ABOUT THIS TASK ::
Below are entries; copy exactly the lines from the one with "This screenshot has width=960, height=625." through the one with "Given: Select highlighted China total label", both included, and leave out the rest.

EXTRACTED ENTRIES ::

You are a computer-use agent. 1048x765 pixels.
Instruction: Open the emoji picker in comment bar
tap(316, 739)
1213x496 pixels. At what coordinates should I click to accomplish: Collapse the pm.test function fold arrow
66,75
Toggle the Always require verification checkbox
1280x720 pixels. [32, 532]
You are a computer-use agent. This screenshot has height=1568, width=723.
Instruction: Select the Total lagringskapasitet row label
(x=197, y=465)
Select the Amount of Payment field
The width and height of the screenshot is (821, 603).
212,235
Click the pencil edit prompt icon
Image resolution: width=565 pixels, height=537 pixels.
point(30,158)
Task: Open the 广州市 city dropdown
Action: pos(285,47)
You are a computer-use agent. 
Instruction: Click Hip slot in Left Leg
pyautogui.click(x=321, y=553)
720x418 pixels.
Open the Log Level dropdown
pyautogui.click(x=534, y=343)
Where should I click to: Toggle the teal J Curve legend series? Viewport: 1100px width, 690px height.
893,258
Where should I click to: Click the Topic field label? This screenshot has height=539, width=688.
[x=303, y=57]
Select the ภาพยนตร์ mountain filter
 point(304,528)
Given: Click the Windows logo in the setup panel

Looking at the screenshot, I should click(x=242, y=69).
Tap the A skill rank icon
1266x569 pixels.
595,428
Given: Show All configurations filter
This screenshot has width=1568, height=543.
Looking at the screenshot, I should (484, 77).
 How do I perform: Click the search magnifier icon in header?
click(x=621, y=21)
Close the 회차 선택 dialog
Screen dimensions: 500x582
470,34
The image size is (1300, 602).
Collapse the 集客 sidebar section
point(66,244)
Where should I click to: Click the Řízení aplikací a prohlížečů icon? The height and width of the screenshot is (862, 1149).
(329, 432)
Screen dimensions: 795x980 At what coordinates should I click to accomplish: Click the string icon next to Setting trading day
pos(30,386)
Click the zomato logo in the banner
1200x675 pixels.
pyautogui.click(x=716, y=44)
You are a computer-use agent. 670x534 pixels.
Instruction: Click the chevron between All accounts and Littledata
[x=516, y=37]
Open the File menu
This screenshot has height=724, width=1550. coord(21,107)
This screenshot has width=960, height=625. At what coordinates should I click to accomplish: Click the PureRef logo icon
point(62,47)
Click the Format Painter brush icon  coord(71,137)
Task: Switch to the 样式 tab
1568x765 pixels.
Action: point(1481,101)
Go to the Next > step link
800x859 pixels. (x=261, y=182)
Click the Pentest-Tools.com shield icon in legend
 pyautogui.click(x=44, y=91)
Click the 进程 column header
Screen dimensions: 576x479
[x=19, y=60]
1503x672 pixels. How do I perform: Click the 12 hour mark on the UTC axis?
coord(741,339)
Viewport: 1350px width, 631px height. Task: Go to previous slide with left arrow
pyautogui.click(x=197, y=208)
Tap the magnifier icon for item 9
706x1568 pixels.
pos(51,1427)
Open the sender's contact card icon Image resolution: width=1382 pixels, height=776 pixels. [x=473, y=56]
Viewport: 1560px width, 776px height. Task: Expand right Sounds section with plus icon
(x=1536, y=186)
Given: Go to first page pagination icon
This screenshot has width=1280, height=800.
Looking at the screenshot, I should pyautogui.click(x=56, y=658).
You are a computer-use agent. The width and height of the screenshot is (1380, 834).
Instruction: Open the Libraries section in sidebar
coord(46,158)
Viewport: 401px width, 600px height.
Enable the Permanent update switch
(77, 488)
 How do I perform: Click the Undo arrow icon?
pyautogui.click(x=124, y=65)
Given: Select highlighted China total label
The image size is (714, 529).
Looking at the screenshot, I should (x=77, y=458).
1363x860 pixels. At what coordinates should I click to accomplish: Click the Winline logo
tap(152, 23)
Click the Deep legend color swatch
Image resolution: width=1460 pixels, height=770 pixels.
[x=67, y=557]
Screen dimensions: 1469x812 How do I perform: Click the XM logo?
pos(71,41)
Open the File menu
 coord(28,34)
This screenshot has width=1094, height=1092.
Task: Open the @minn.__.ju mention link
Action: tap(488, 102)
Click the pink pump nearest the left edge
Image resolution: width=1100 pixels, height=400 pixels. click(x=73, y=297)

SOLUTION FOR THIS PROBLEM ::
This screenshot has width=960, height=625. At what coordinates should I click to accomplish: Click the PureRef logo icon
point(62,47)
Click the Format Painter brush icon  coord(71,137)
Task: Switch to the 样式 tab
1568x765 pixels.
Action: point(1481,101)
Go to the Next > step link
800x859 pixels. (x=261, y=182)
Click the Pentest-Tools.com shield icon in legend
 pyautogui.click(x=44, y=91)
Click the 进程 column header
Screen dimensions: 576x479
[x=19, y=60]
1503x672 pixels. How do I perform: Click the 12 hour mark on the UTC axis?
coord(741,339)
Viewport: 1350px width, 631px height. Task: Go to previous slide with left arrow
pyautogui.click(x=197, y=208)
Tap the magnifier icon for item 9
706x1568 pixels.
pos(51,1427)
Open the sender's contact card icon Image resolution: width=1382 pixels, height=776 pixels. [x=473, y=56]
Viewport: 1560px width, 776px height. Task: Expand right Sounds section with plus icon
(x=1536, y=186)
Given: Go to first page pagination icon
This screenshot has width=1280, height=800.
Looking at the screenshot, I should pyautogui.click(x=56, y=658).
You are a computer-use agent. The width and height of the screenshot is (1380, 834).
Instruction: Open the Libraries section in sidebar
coord(46,158)
Viewport: 401px width, 600px height.
Enable the Permanent update switch
(77, 488)
 How do I perform: Click the Undo arrow icon?
pyautogui.click(x=124, y=65)
Given: Select highlighted China total label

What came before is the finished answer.